Enable filtering sequence with SEG: Filter query sequence with SEG. default is not enabled.

Expectation value (E): Expectation value (E) [Real number]. Default is 10.0

Psi-blast rounds: Maximum number of passes to use in multipass version. Default is 4

E-value threshold for inclusion in multipass model: E-value threshold for inclusion in multipass model [Real number]. Default is 0.002

Composition-based statistics:    Use composition based statistics:
       disabled
       Composition-based statistics as in NAR 29:2994--3005, 2001 -> default
       Composition-based score adjustment as in Bioinformatics 21:902-911, 2005, conditioned on sequence properties in round 1
       Composition-based score adjustment as in Bioinformatics 21:902-911, 2005, unconditionally in round 1

Matrix: substitution matrix to use. Default is BLOSUM62.

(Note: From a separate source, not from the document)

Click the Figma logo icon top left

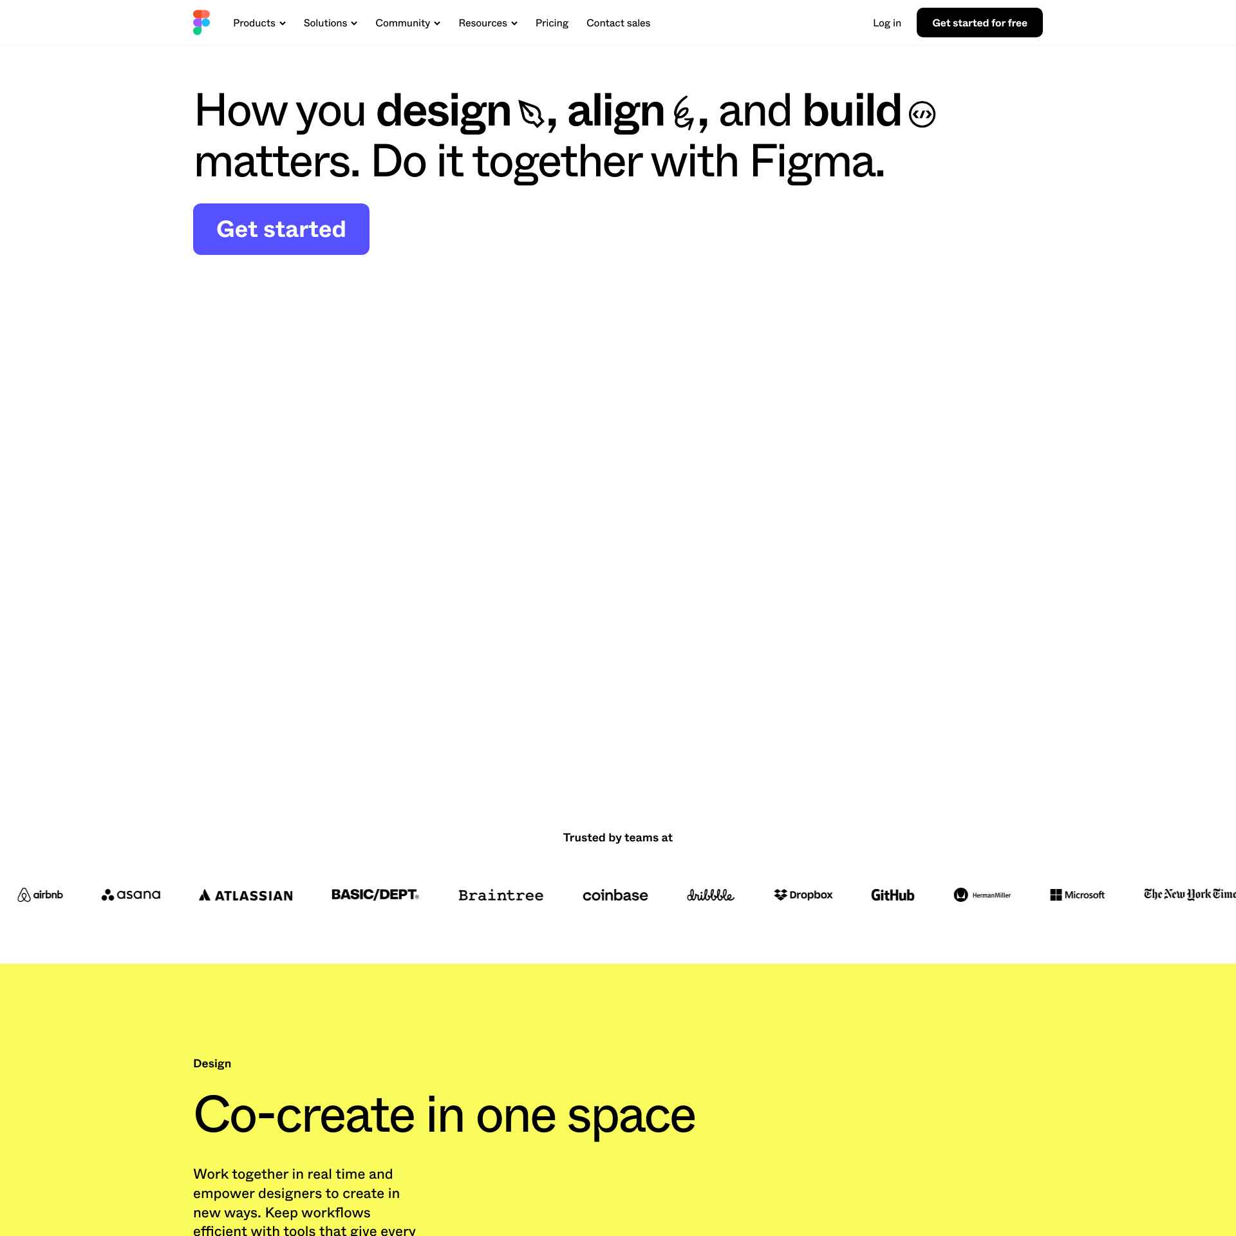coord(200,23)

Gap costs: gap open 'existence' and gap extension 'extension'. Acceptable range values depend on the substitution matrix selected. Default is 'Existence = 11; Extension = 1' for BLOSUM62.

Profile filtering

A filter is applied to eliminate sequences that share a certain threshold range of percentage identity from the resulting profile.

Upper bound: Maximum (master vs. all) sequence identity threshold. Default is 100.

Lower bound: Minimum (master vs. all) sequence identity threshold. Default is 0.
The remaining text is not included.